▶ _Excerpted records_:

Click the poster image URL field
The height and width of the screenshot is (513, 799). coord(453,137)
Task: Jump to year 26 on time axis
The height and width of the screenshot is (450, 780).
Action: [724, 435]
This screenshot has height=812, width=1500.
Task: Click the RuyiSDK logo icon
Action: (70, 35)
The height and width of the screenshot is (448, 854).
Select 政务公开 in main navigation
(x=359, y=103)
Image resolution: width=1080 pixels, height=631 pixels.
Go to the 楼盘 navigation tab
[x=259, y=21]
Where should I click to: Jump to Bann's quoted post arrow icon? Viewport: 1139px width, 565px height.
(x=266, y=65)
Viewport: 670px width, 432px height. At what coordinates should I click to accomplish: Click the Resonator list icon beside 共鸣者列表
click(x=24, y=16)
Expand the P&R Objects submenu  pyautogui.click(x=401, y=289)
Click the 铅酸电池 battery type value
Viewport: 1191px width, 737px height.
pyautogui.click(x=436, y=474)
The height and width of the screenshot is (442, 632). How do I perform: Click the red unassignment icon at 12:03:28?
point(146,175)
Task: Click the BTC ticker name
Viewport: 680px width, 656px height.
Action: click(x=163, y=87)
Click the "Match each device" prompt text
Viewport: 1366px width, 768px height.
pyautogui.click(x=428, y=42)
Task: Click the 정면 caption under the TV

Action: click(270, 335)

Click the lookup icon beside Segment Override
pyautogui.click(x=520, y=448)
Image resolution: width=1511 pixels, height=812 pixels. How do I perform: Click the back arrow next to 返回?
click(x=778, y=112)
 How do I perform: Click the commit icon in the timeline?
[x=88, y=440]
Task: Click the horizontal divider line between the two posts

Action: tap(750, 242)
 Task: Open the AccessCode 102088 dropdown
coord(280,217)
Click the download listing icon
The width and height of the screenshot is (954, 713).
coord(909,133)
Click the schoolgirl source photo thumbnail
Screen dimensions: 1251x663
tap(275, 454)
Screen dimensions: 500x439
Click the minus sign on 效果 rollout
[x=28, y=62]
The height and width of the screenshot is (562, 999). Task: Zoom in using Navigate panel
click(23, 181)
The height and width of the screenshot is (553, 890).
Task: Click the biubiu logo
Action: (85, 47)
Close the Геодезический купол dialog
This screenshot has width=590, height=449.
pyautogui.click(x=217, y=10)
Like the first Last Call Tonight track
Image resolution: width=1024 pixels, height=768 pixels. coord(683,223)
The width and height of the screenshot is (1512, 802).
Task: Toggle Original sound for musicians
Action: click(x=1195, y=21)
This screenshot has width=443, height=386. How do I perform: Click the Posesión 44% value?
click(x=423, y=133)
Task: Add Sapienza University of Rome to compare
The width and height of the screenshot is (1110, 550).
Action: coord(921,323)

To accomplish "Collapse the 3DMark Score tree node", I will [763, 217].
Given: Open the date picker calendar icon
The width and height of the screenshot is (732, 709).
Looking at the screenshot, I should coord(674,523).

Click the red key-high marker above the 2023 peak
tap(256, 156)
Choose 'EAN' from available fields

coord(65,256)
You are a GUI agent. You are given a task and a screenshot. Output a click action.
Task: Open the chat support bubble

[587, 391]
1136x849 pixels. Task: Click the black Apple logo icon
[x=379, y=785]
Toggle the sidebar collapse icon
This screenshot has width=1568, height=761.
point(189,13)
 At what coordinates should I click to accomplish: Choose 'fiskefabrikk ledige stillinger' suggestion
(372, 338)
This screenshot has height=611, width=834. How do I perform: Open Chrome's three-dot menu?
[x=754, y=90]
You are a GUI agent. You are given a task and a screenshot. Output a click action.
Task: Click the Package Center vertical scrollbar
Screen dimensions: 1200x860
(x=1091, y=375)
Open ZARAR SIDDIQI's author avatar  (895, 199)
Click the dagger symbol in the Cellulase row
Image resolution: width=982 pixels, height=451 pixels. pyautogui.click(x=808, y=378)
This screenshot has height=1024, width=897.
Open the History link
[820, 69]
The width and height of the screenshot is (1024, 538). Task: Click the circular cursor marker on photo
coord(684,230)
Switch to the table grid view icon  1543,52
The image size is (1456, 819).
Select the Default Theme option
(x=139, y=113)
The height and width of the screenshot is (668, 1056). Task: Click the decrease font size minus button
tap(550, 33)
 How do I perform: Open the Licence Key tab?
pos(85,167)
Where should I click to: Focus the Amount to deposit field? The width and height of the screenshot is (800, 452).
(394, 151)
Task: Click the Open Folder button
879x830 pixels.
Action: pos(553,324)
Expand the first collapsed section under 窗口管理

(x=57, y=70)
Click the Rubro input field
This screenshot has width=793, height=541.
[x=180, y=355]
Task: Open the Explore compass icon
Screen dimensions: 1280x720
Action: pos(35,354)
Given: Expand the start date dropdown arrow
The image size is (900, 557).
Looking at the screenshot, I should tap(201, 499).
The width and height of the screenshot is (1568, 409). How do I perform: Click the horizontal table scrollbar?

▶ _Work request_: Using the records above, state how many lines contain "scrollbar"; a single number is the whole answer.

▶ _Expected answer_: 2